Fart_Lord420@aol.com was not one of those cases.
I was introduced to the distinguished Mr. Fart Lord through an old client who would occasionally feed me leads. Apparently, he was an up-and-coming musician (what instruments he played remain a mystery to this day -- though beans, the musical fruit, seem a reasonable guess) looking for somebody to edit videos of his live performances. I reluctantly solicited this, shall we say...unfortunately-named individual, and was met with an unprofessional and uncouth response befitting a man who would deliberately present himself as a "fart lord." While he did express interest in my services, I declined him as a client for the following reasons:
1.) His email account name indicated that he loved farting and was probably perpetually baked.
2.) Assuming the hypotheses proposed in item #1 are true, he was probably on drugs when he composed that e-mail.

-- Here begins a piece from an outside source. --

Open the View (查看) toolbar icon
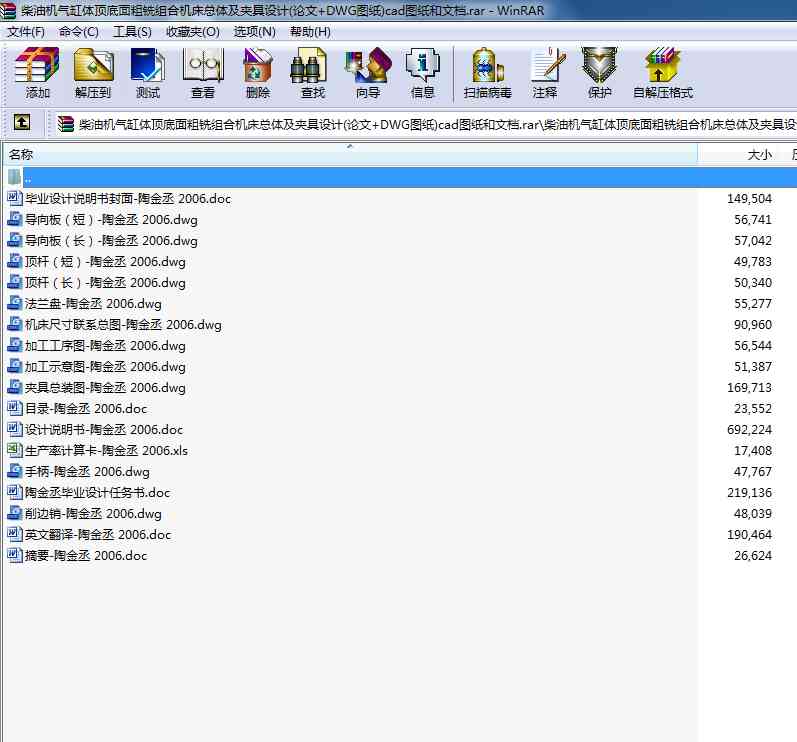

And farting.
3.) Assuming the hypotheses proposed in items #1 and #2 are true, he wasn't worth dealing with in any capacity, professional or otherwise.
4.) His business e-mail address was "Fart_Lord420." Fart. Lord. Four. Twenty.
My position on e-mail usernames is that of almost everybody else in the professional world -- an immature, crude, incoherent, or otherwise inappropriate name is a likely indicator of an overall lack of decorum on the sender's end.
My tipster now screens email addresses before sending me leads.
Play it safe when it comes to choosing the name that will follow you through your professional career. A Fart_Lord by any other name, in this instance, will smell much sweeter.